Problem statement: Using the line with "Screen dimensions: 1900x1060" as your starting point, transcribe it and each line beneath it word for word until the records run out, without pictures.

(Stored records)
——————————

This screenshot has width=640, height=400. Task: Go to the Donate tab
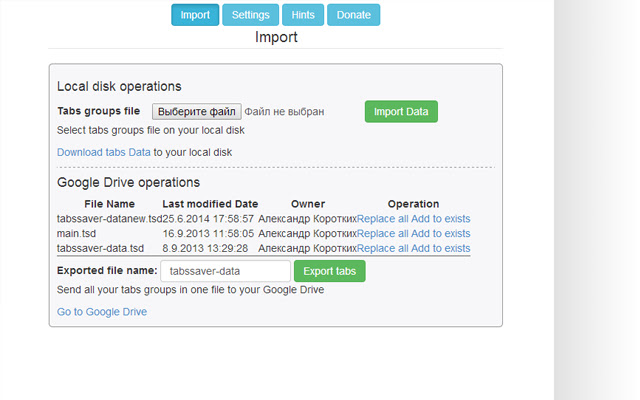(x=353, y=15)
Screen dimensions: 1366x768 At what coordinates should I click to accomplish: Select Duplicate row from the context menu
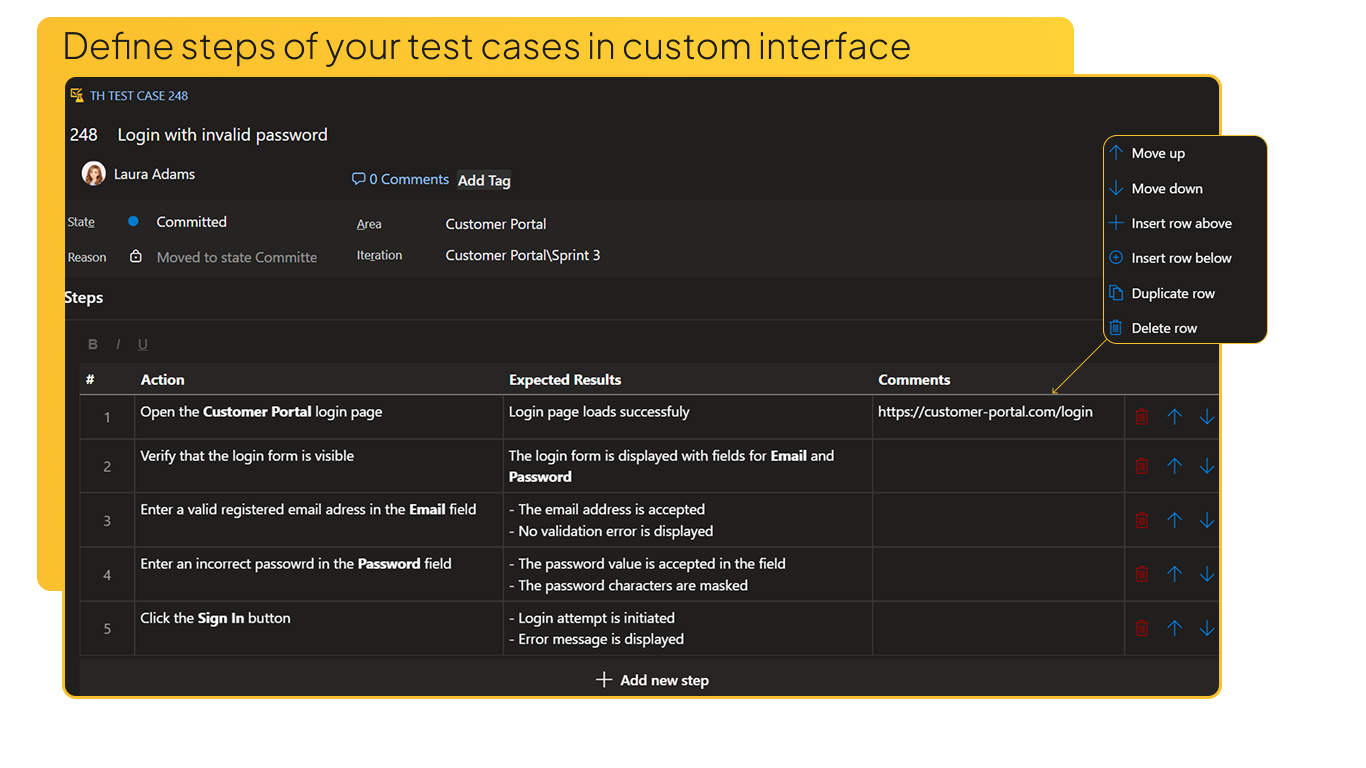tap(1172, 293)
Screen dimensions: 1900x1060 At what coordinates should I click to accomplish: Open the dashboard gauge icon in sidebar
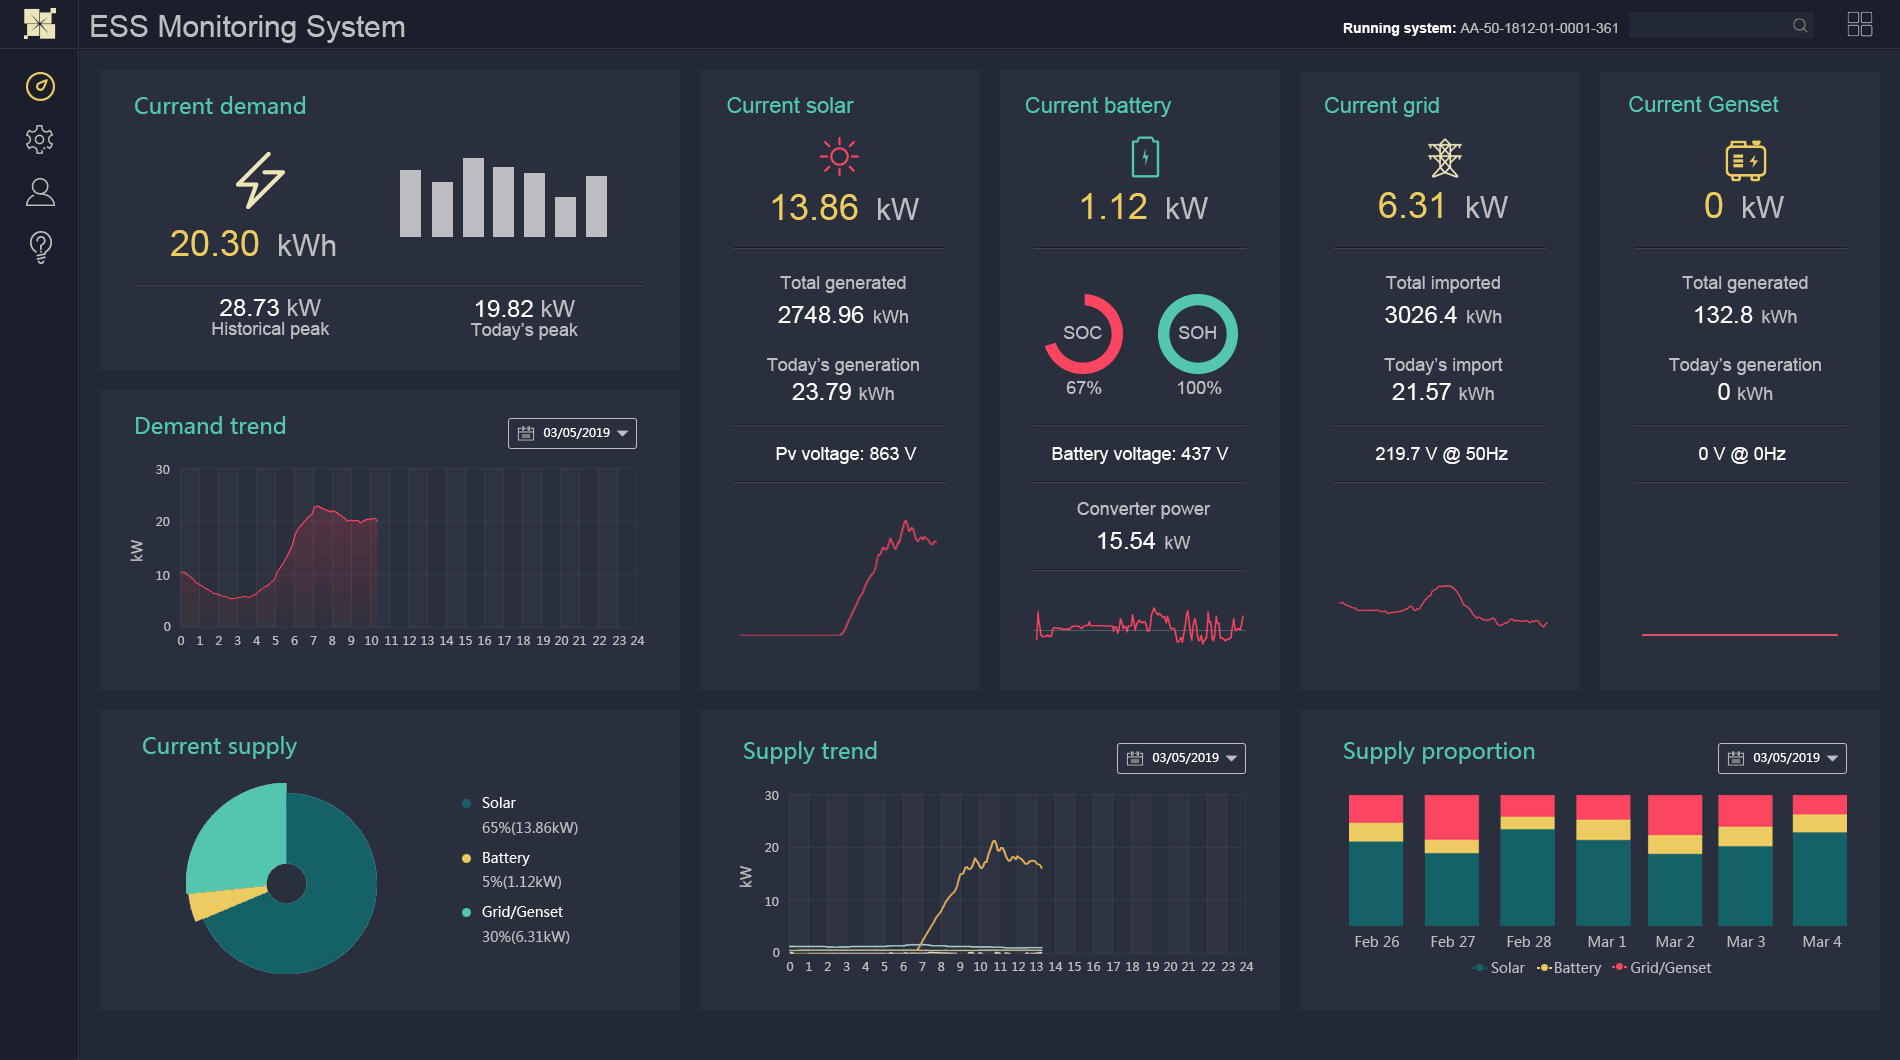(40, 87)
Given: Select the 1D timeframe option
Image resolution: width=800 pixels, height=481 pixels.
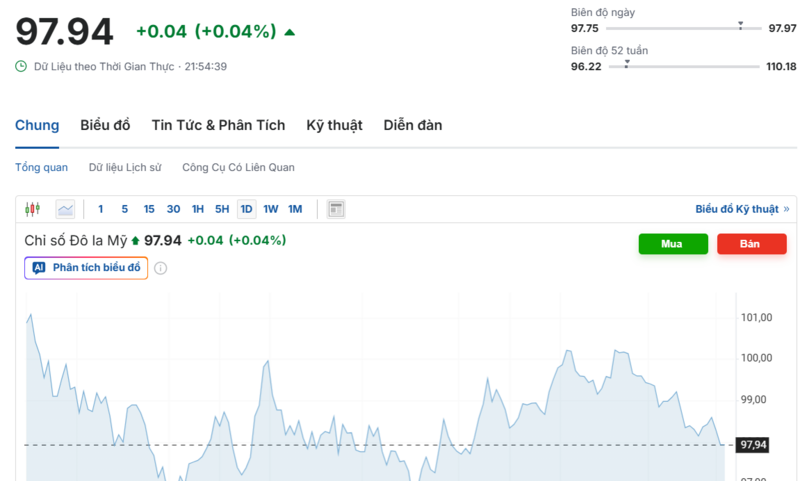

——————————

Result for this exercise:
Screen dimensions: 1900x1060 At what coordinates should I click to accomplish: Open the dashboard gauge icon in sidebar
(40, 87)
Given: Select the 1D timeframe option
Image resolution: width=800 pixels, height=481 pixels.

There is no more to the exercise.